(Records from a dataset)

== Segment start ==

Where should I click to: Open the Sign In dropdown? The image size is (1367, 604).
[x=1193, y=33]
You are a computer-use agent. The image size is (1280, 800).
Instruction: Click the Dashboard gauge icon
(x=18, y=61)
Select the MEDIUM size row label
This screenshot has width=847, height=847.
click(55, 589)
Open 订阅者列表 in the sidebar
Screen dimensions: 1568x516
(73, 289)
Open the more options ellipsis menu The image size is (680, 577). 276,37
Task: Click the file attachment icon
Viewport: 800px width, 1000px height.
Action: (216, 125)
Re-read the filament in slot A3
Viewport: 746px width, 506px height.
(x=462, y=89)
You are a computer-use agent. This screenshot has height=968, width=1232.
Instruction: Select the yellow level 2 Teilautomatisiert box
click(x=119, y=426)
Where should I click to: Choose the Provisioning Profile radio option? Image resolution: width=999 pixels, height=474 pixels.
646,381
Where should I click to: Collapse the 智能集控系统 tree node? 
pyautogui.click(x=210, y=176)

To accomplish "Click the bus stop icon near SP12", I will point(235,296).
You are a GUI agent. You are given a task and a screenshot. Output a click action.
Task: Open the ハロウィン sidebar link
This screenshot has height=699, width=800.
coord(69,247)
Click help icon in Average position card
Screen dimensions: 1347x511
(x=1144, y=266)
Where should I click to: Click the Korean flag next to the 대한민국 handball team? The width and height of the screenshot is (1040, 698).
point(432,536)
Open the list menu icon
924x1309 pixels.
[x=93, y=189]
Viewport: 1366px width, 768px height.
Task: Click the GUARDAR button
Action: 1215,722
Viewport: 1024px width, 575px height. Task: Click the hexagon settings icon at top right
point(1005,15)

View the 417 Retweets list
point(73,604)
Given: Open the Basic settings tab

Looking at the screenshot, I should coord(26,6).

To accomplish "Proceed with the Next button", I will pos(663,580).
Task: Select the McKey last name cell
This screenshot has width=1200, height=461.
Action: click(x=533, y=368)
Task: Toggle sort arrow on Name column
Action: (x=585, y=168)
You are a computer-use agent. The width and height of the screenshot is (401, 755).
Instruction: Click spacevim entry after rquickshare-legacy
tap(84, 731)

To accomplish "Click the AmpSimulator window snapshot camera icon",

== Segment end ==

WHAT YOU SHOULD DO |
Using the data above, print exactly the lines from the line that contains "Re-read the filament in slot A3" through the line that contains "You are a computer-use agent. The width", with both included.

WRITTEN SOLUTION |
Re-read the filament in slot A3
Viewport: 746px width, 506px height.
(x=462, y=89)
You are a computer-use agent. This screenshot has height=968, width=1232.
Instruction: Select the yellow level 2 Teilautomatisiert box
click(x=119, y=426)
Where should I click to: Choose the Provisioning Profile radio option? Image resolution: width=999 pixels, height=474 pixels.
646,381
Where should I click to: Collapse the 智能集控系统 tree node? 
pyautogui.click(x=210, y=176)

To accomplish "Click the bus stop icon near SP12", I will point(235,296).
You are a GUI agent. You are given a task and a screenshot. Output a click action.
Task: Open the ハロウィン sidebar link
This screenshot has height=699, width=800.
coord(69,247)
Click help icon in Average position card
Screen dimensions: 1347x511
(x=1144, y=266)
Where should I click to: Click the Korean flag next to the 대한민국 handball team? The width and height of the screenshot is (1040, 698).
point(432,536)
Open the list menu icon
924x1309 pixels.
[x=93, y=189]
Viewport: 1366px width, 768px height.
Task: Click the GUARDAR button
Action: 1215,722
Viewport: 1024px width, 575px height. Task: Click the hexagon settings icon at top right
point(1005,15)

View the 417 Retweets list
point(73,604)
Given: Open the Basic settings tab

Looking at the screenshot, I should coord(26,6).

To accomplish "Proceed with the Next button", I will pos(663,580).
Task: Select the McKey last name cell
This screenshot has width=1200, height=461.
Action: click(x=533, y=368)
Task: Toggle sort arrow on Name column
Action: (x=585, y=168)
You are a computer-use agent. The width and height of the screenshot is (401, 755).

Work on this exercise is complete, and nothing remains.